Présentation générale

JOHN : Nous sommes en direct du CES 2024 avec AVCC. C'est parti. Bonjour et bienvenue sur The Garage. Nous enregistrons en direct depuis le Consumer Electronics Show 2024, et notre invité aujourd'hui est AVCC. Nous sommes ravis d'accueillir Doug Newcomb. Doug, bienvenue sur The Garage.

DOUG : Merci de m'accueillir. Je suis ravi d'être ici.

Voici Doug Newcomb

JOHN : Merci, Doug. Parle-nous un peu de toi et de l'AVCC.

DOUG : Bien sûr. Bien sûr. Eh bien, j’ai été journaliste. Ou plutôt, je suis journaliste. Je couvre l’actualité de la technologie automobile depuis de très nombreuses années. Mon premier CES – je dirais le CES d’hiver – remonte à 1989. Incroyable, non ? Bien sûr, j'ai commencé à y venir quand j'avais dix ans, donc, vous voyez. Mais oui, c'est vraiment intéressant de voir, John, à quel point ce secteur évolue et, vous savez, j'ai été là pour tout voir, au fil des années. J'ai également créé une société d'événementiel en 2013. J'ai eu la chance de la vendre en 2018, environ 18 mois avant que la COVID ne frappe.

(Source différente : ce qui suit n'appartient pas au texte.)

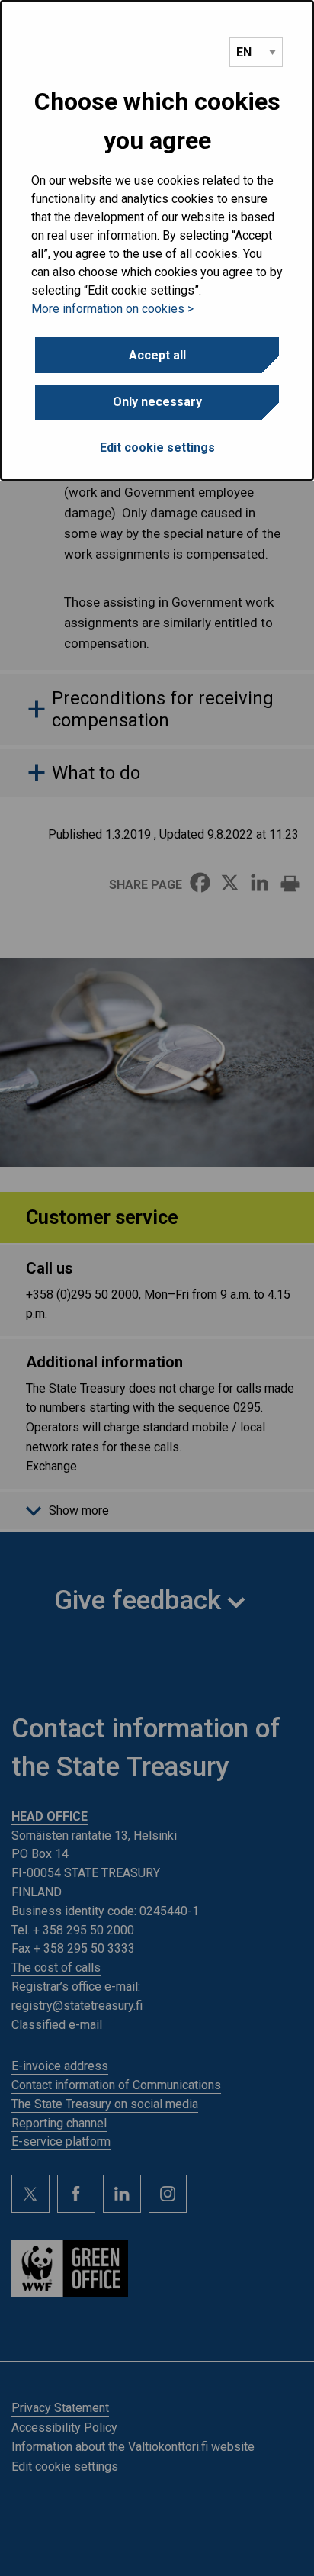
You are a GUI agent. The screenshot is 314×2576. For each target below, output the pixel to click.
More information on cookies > (112, 308)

JOHN : Tant mieux pour toi.

DOUG : Oui, j’adore organiser des événements. J’adore écrire sur ce secteur. J’adore discuter avec des gens comme vous, car c’est vraiment une période passionnante en ce moment dans le monde des technologies automobiles. Quant à l’AVCC, comme vous le savez bien, mettre au point un véhicule autonome demande énormément d’efforts. Les constructeurs automobiles et les équipementiers de premier rang — tout l’écosystème — ont vraiment du mal à y parvenir. Et cela nécessite également d’importantes ressources. L’AVCC se présente donc, tout d’abord, comme un consortium réunissant des équipementiers, des fournisseurs de premier rang et d’autres acteurs du secteur, ce qui constitue un élément essentiel du consortium, et ils développent des modules de propriété intellectuelle non propriétaires pour permettre la conduite autonome. Et cela concerne la cybersécurité, le calcul et l’apprentissage automatique. Imaginez que tout le monde suive en quelque sorte le même scénario de base et y contribue, tout en pouvant y ajouter sa propre touche personnelle. Tout cela dans le but d’accélérer réellement la concrétisation des immenses opportunités offertes par la conduite autonome, et ce, de manière très rentable.

JOHN : C'est super. Je pense donc que nous allons avoir une conversation passionnante aujourd'hui.

DOUG : J'adore parler de tout ça.

JOHN : Et puis, tu sais, pour commencer, j’aime toujours accueillir nos invités dans « The Garage »… J’aimerais aussi apprendre à te connaître en tant que personne. Raconte-nous une anecdote amusante à ton sujet.

DOUG : D’accord. Bon, en dehors de la technologie, ma grande passion, c’est le surf. Je passe beaucoup de temps au Mexique à surfer. Je vis dans le nord-ouest du Pacifique et je passe beaucoup de temps à faire du kitesurf. Comme je le dis toujours : « Il suffit d’un peu d’eau pour que je sois heureux. »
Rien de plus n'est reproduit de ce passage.